Go through the lines below. Copy those with "agent".

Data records
◇ ◇ ◇
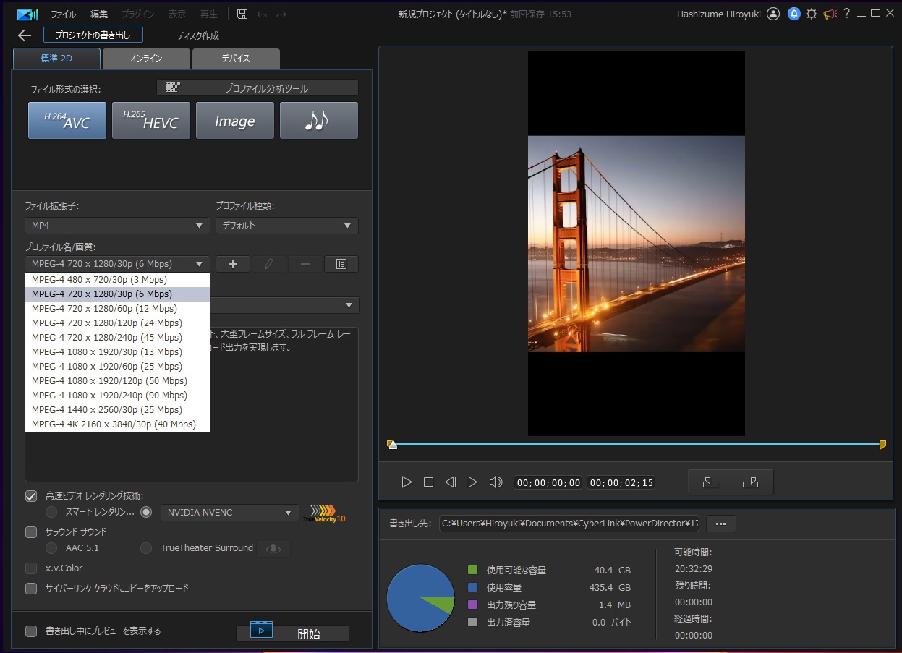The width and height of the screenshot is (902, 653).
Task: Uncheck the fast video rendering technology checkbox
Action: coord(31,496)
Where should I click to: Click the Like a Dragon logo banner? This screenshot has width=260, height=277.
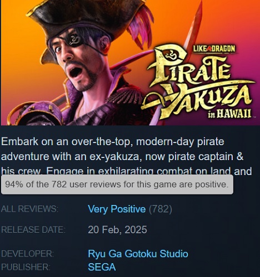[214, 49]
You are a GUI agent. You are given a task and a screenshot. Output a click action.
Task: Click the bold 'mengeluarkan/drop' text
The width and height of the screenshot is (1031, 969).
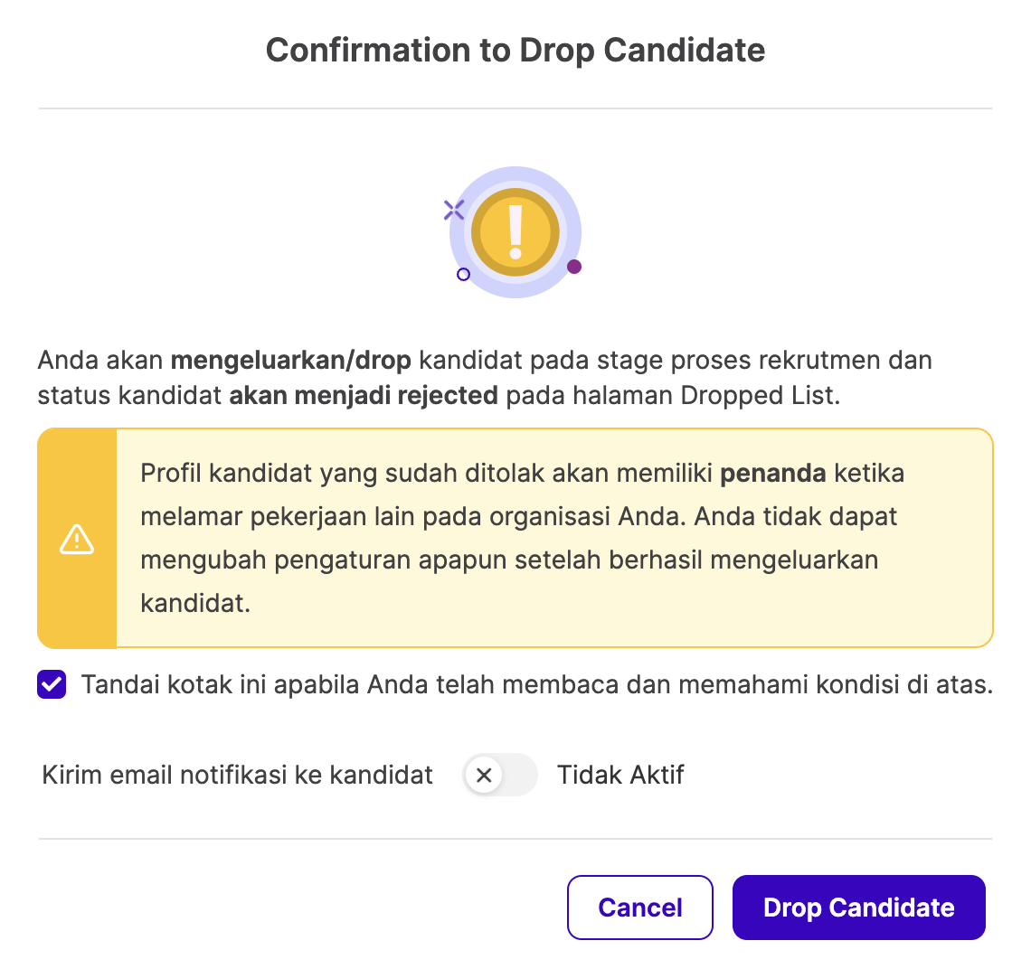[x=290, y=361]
◇ ◇ ◇
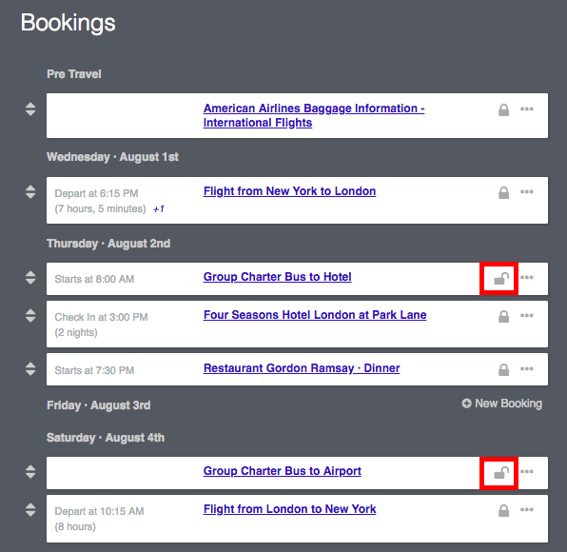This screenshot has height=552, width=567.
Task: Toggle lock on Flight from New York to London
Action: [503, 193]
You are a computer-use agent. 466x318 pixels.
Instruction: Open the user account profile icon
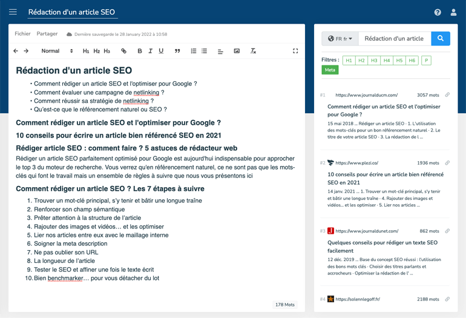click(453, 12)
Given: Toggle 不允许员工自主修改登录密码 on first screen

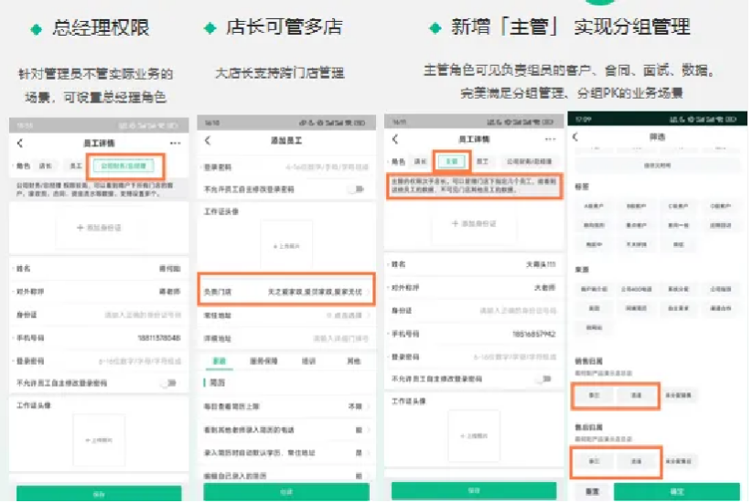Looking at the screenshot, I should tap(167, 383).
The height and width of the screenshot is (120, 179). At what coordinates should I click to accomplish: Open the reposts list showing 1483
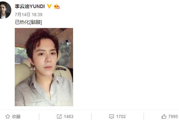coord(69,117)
◇ ◇ ◇
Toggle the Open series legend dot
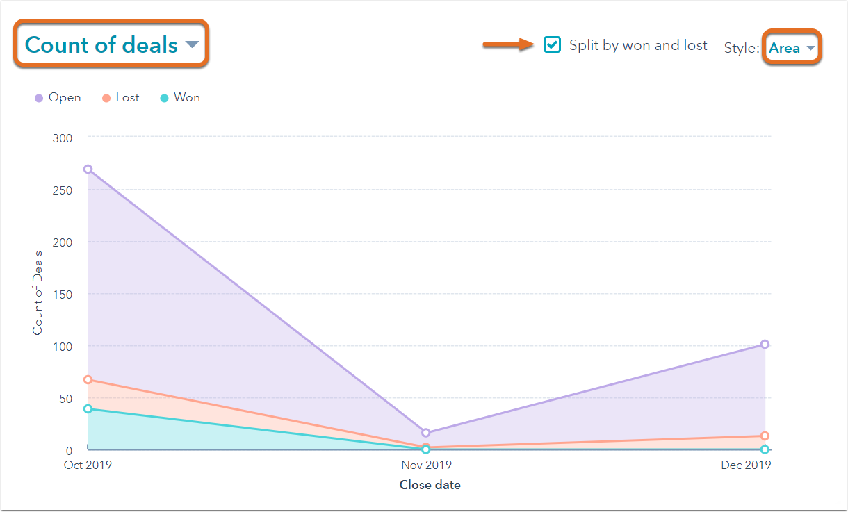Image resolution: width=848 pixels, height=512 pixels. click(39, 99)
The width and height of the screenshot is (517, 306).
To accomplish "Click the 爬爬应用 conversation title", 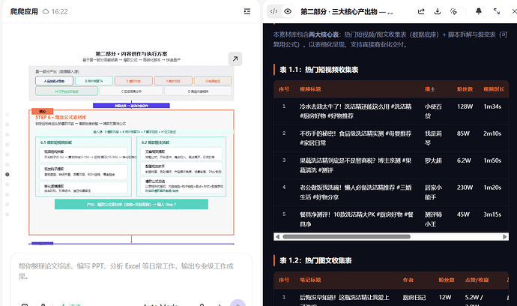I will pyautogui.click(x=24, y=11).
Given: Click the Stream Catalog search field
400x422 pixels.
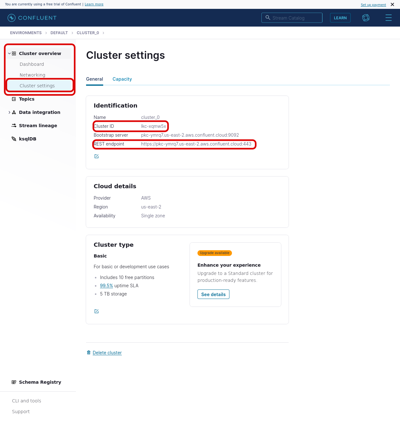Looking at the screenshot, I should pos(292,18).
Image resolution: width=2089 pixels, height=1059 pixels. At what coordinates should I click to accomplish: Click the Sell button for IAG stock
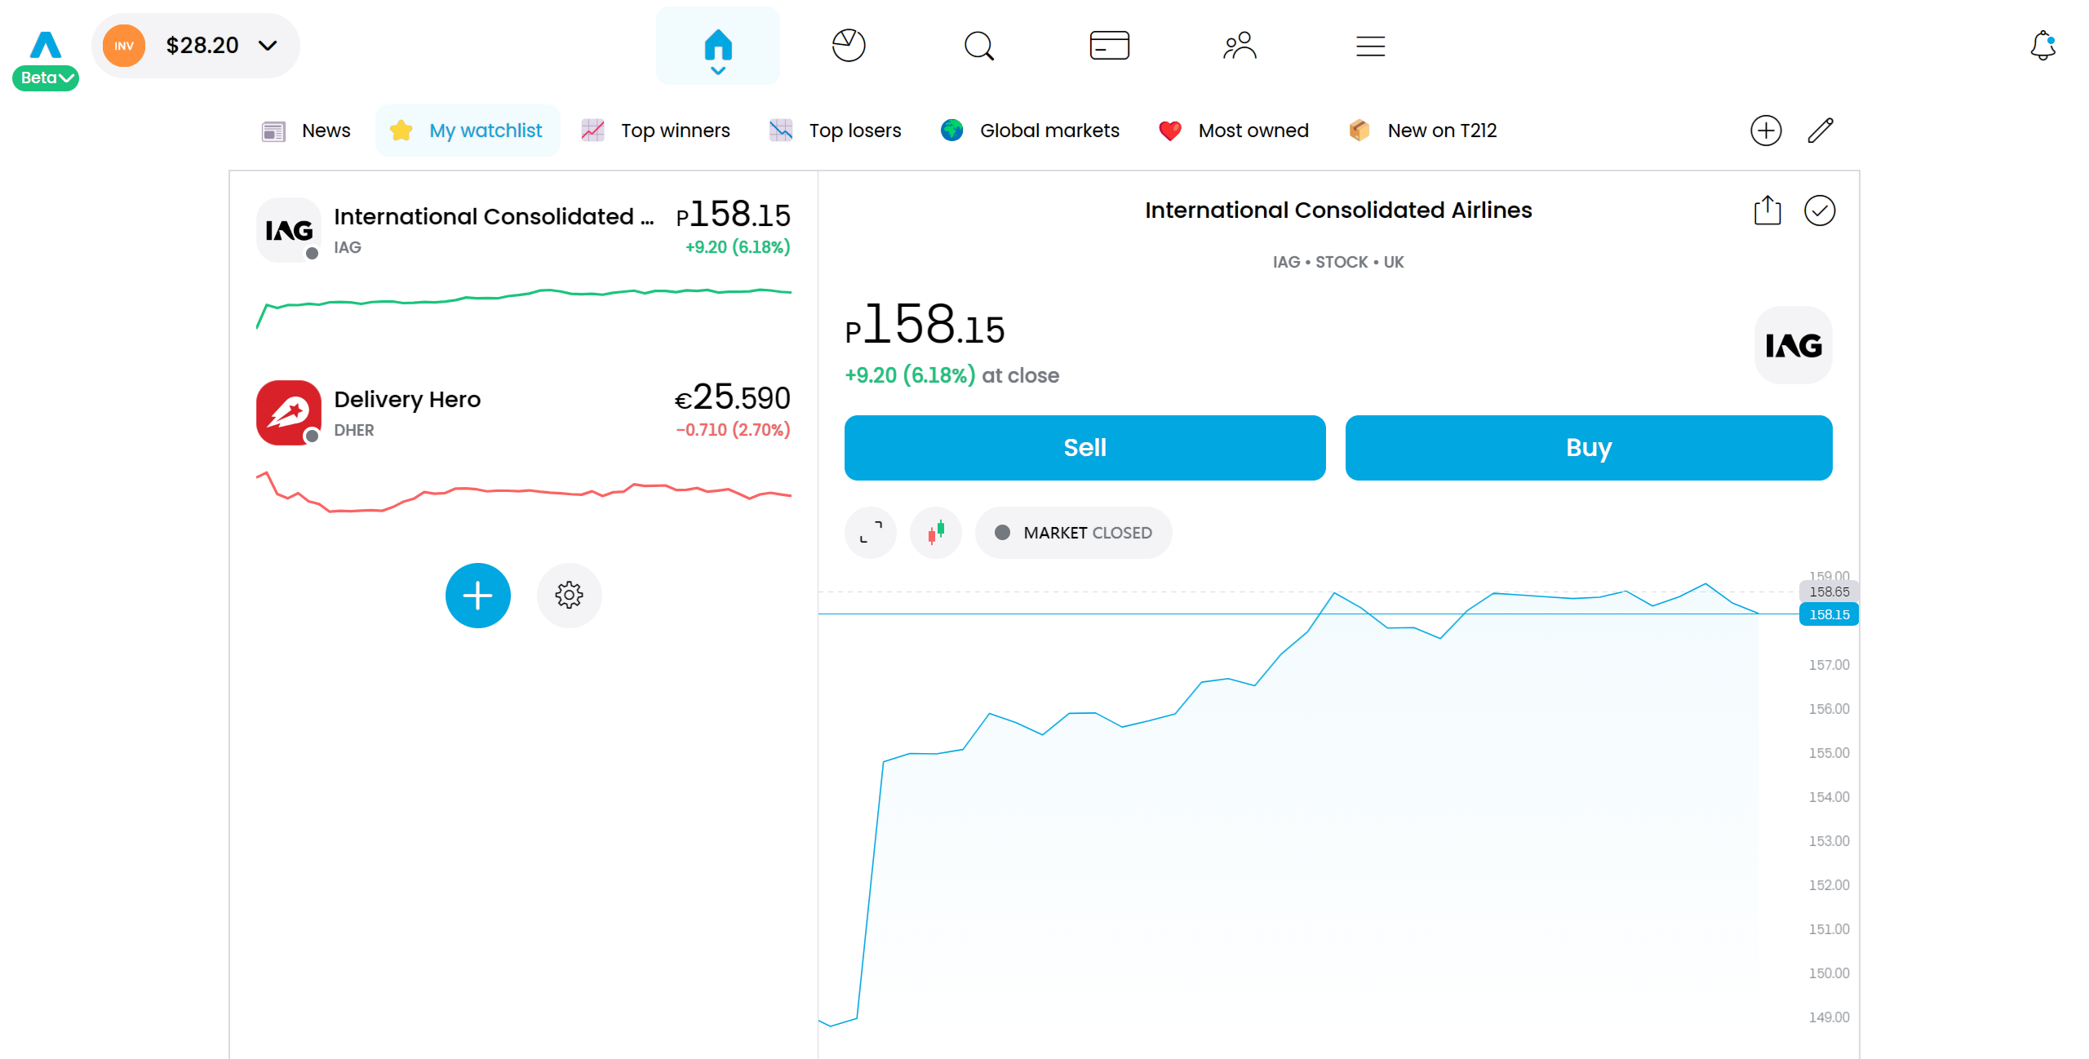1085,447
◇ ◇ ◇
▸ **WRITTEN SOLUTION**
You are a GUI agent. You are given a task and a screenshot. Output a click action.
You are a computer-use agent. 466x318 pixels.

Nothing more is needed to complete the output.